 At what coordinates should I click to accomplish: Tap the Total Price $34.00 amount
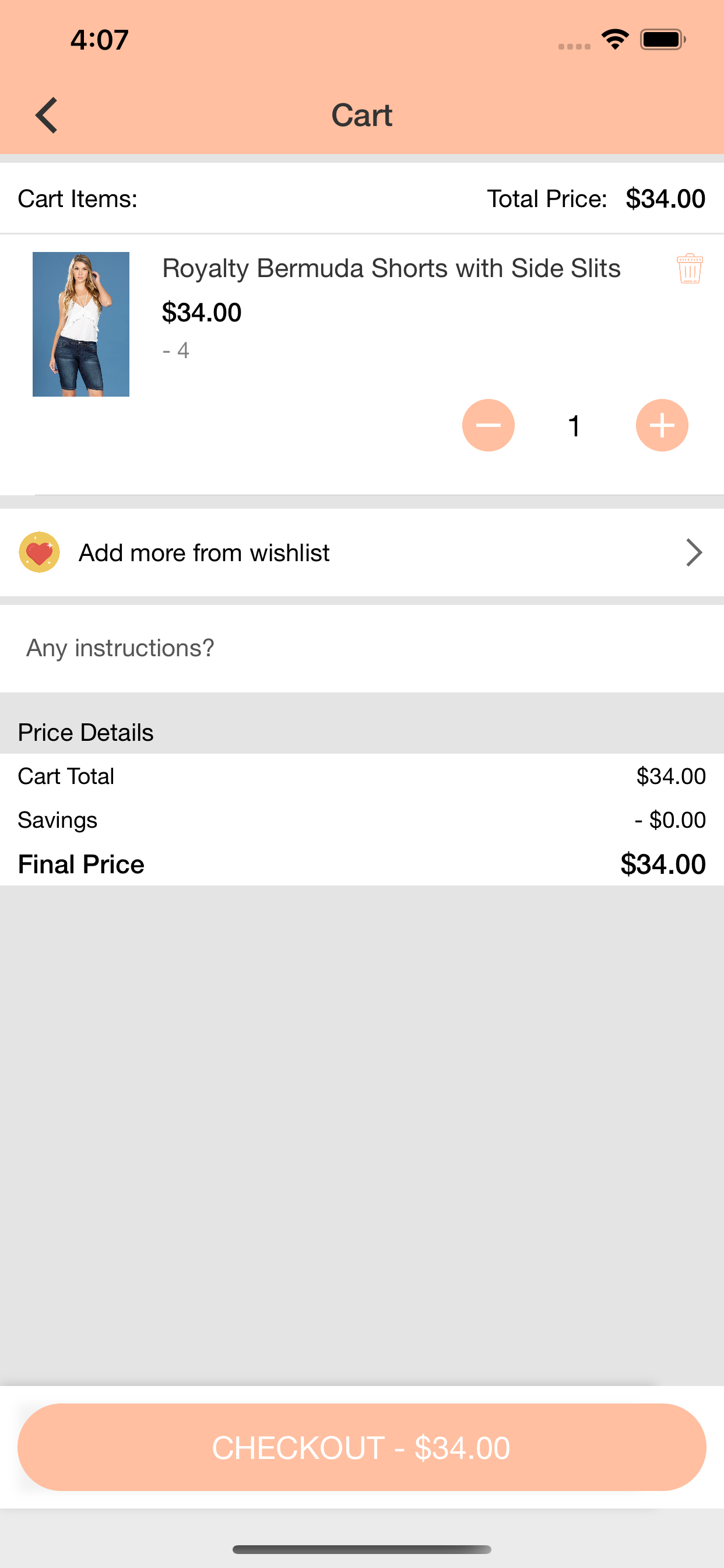point(666,198)
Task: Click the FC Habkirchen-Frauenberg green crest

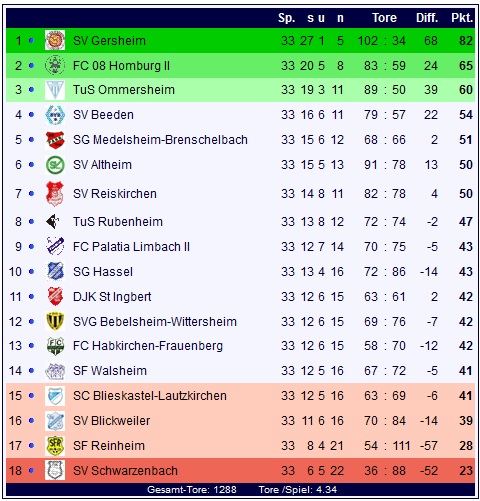Action: [x=55, y=346]
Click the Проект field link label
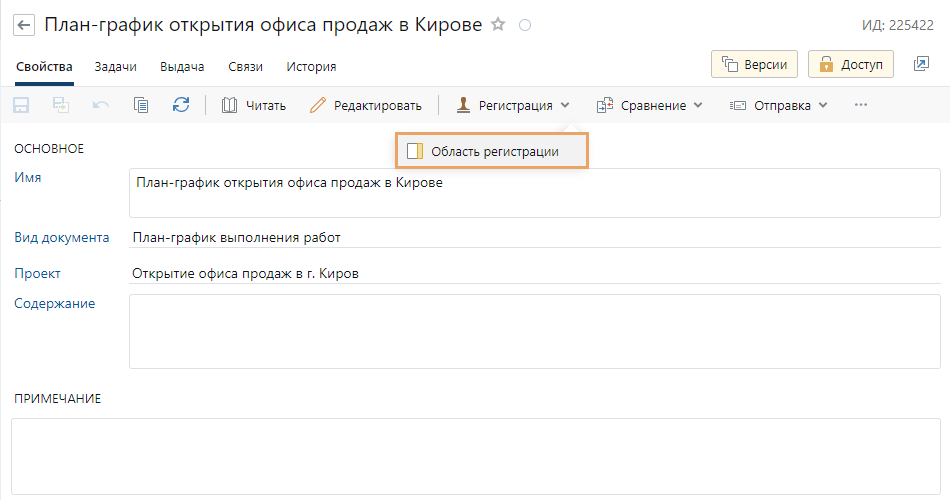Image resolution: width=950 pixels, height=500 pixels. pos(37,273)
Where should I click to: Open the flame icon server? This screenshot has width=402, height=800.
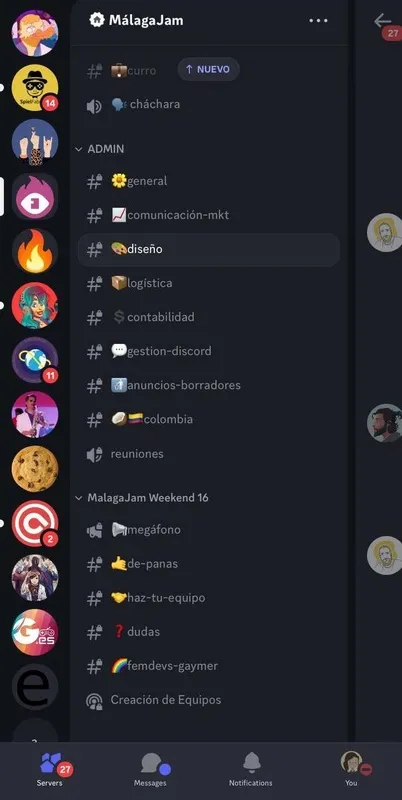pos(35,251)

_ _ _

**Aim of the exercise:** Without the pictures, copy the material exactly as given.

**Response to the task:**
 At what coordinates should I click to accomplish: Tap the Total Price $34.00 amount
point(666,198)
Task: Click the FC Habkirchen-Frauenberg green crest

Action: [x=55, y=346]
Click the Проект field link label
Image resolution: width=950 pixels, height=500 pixels. pos(37,273)
Where should I click to: Open the flame icon server? This screenshot has width=402, height=800.
pos(35,251)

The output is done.